We occasionally post very brief taxonomic pieces on selected bacterial groups. Be warned that we may not be fully attentive to the taxon level and may mix up genera and higher taxa.
Phase-contrast and transmission electron micrograph of two soil isolates of members of the Acidobacteria, KBS 83 (A and B) and KBS 96 (C and D). The arrow in panel A indicates the capsular material layer produced by KBS 83. Scale bars indicate 1 μm (B and D) and 200 nm (A and C). Source.
The Acidobacteria are an offspring of metagenomics. Their existence as a phylum was not known until 1997, when their existence was first noticed using 16S rRNA techniques. But these are no obscure oddities living in extreme environments. Look for them in soils where they are among the most abundant bacteria, particularly in acidic soils where they make up 30-50% of all the 16S rDNA clone libraries. Belying their name, some of these organisms are found in alkaline environments, but the majority remains true to it and prefers a low pH.
Most Acidobacteria were hidden from us BM (Before Metagenomics) simply because they were part of the uncultured majority. The relatively few that have been cultured comprise about 1/1000 of the bacterial species in captivity. Their recalcitrance may reflect nutritional and physical predilections that are not readily satisfied in the lab. These organisms are distinctly oligotrophic: in the environment, they prefer poor soils to carbon-rich ones and their number decreases when soils are enriched with sucrose. Thus, you can “entice” them to grow in the lab under oligotrophic conditions, with best results being obtained when using a combination of low nutrient media, low pH and high CO2 concentrations in diffusion chambers. And patience helps greatly. When plates are sealed and incubated for weeks, colonies of Acidobacteria will show up.
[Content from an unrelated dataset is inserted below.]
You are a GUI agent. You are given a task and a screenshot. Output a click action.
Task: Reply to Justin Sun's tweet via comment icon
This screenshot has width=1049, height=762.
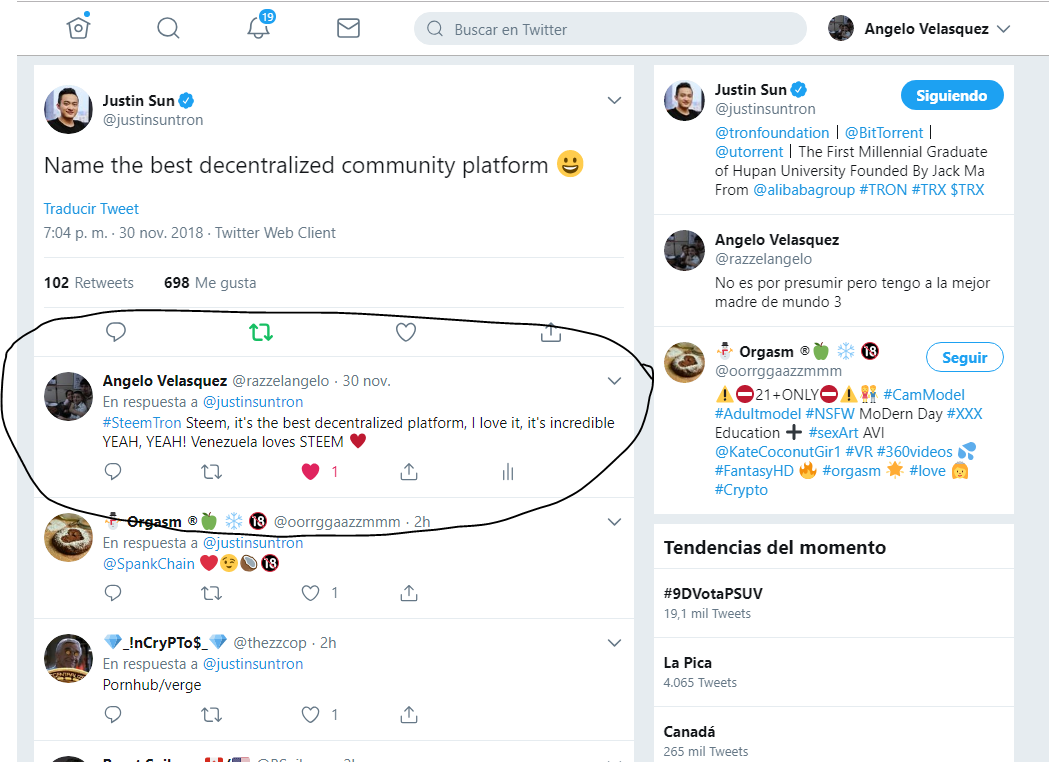(x=116, y=332)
So, what do they do in soils? Many different things, most likely. Only a wide repertoire of metabolic activities could explain the difficulty in culturing, the group’s diversity, and their widespread distribution. There is some experimental data available to corroborate this. An isolate from the Yellowstone hot springs, Chloracidobacterium thermophilum,is a thermophilic phototroph, while another, Geothrix fermentans, carries out Fe(III) reduction—an activity that metagenomic analysis suggests may be widespread in Arctic soils. Most of what we know of the Acidobacteria has been inferred from genome gazing, and little else. This tells us that the group includes versatile heterotrophs that may be equipped to use various carbon sources, including plant polymers such as cellulose. Others have genes for making cellulose and for secreting a large class of novel high molecular weight proteins that may contribute to desiccation resistance, biofilm formation, or the alteration of soil structure. Genes for polyketide synthase and macrolide glycosylation have also being found in some genomes, suggesting they make antimicrobial compounds such as antibiotics.
I asked my friend and soil microbiologist David Lipson for his view on these organisms. He replied: One idea I find intriguing is that these guys are the sleeping giant in the soil: slow-growing, "K-selected" (or autochthonous!) species that hold on during stressful times, while Proteobacteria are generally the "r-selected" (zymogenous!) opportunists going through boom and bust phases when conditions are right.
One may well be stunned that such an ecologically abundant group of bacteria had remained largely unknown until so recently. But here you have it, abundant and widespread, with remarkable diversity, yet a group whose activities, by and large, remain to be elucidated. Who knows what surprises they will provide.